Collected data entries
:::::
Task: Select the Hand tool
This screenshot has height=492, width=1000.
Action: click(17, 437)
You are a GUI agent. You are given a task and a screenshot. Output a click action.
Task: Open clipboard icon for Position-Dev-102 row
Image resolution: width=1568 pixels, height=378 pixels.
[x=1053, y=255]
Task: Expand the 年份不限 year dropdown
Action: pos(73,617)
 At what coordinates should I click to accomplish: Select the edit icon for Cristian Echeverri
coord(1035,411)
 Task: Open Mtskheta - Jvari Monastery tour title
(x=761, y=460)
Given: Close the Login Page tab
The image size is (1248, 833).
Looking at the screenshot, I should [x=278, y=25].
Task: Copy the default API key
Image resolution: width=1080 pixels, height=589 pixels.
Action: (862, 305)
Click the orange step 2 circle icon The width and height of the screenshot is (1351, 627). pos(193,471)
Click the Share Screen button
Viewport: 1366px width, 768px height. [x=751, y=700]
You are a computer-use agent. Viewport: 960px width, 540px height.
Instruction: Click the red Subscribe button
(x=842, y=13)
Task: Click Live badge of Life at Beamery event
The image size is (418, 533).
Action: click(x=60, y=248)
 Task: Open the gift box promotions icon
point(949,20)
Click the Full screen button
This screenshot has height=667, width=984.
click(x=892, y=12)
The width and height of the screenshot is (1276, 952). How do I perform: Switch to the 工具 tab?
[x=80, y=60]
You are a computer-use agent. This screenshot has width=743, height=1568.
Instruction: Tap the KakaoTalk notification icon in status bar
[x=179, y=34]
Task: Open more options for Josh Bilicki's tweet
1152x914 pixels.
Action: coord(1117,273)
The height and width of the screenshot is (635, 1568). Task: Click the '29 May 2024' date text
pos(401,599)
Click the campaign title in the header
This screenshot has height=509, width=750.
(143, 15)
:::::
* REQUIRED WORK
Say how many of the lines above include the word "computer", giving the figure alone.

* ANSWER BOX
2